Dataset content:
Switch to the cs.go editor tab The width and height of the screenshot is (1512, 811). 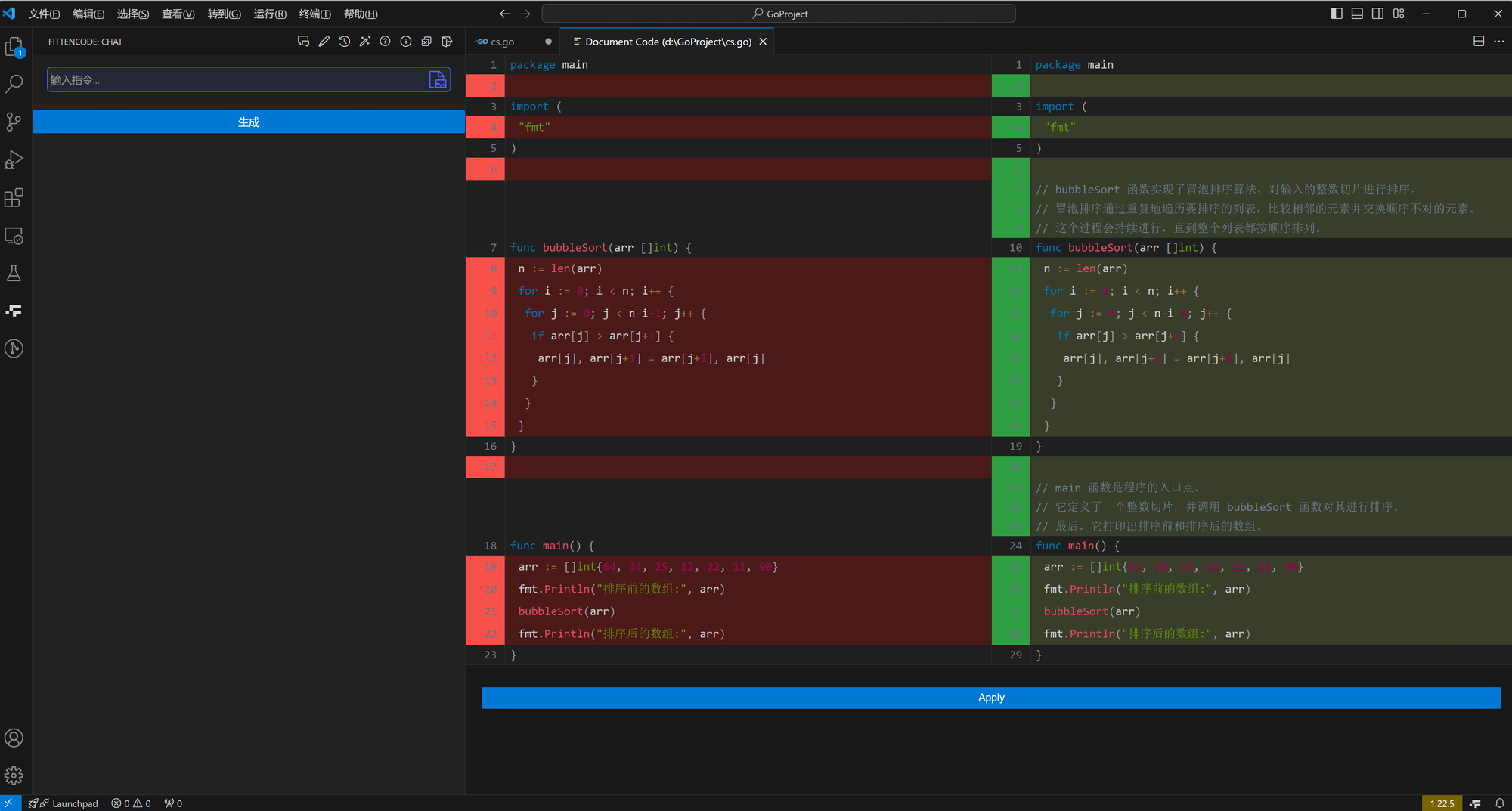point(502,42)
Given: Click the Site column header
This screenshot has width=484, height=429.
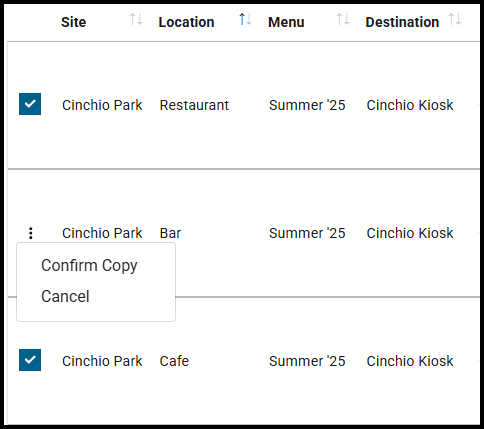Looking at the screenshot, I should tap(74, 22).
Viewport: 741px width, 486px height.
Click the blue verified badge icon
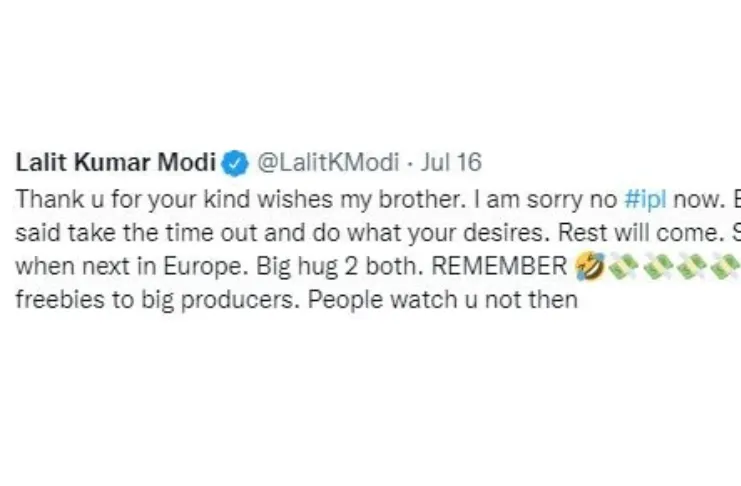click(235, 163)
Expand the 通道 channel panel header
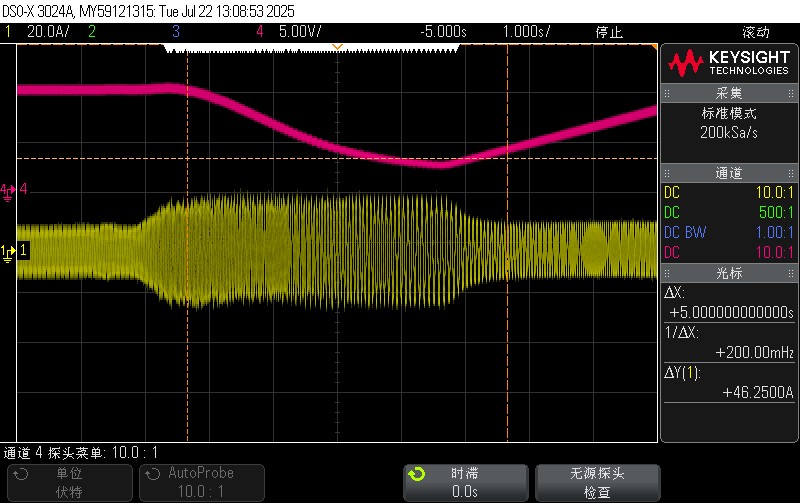Image resolution: width=800 pixels, height=503 pixels. point(728,173)
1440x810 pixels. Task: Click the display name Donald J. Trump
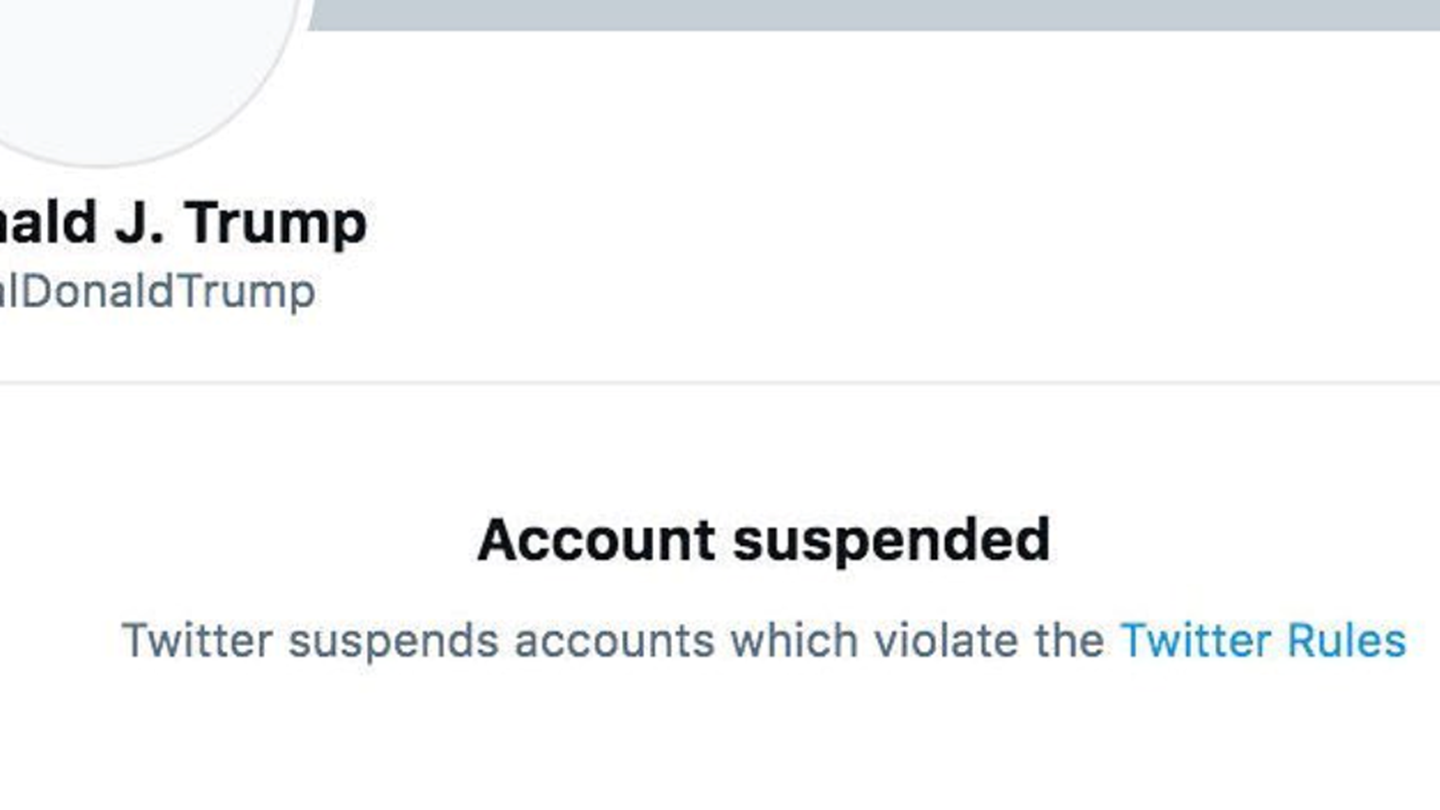point(180,222)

Required action: What you write must match, line for line, the lines from the one with "Viewport: 741px width, 486px height." through the last line of the data above, minus the pictures.

Task result:
Viewport: 741px width, 486px height.
Click the blue verified badge icon
click(235, 163)
Expand the 通道 channel panel header
Image resolution: width=800 pixels, height=503 pixels. point(728,173)
1440x810 pixels. Task: Click the display name Donald J. Trump
point(180,222)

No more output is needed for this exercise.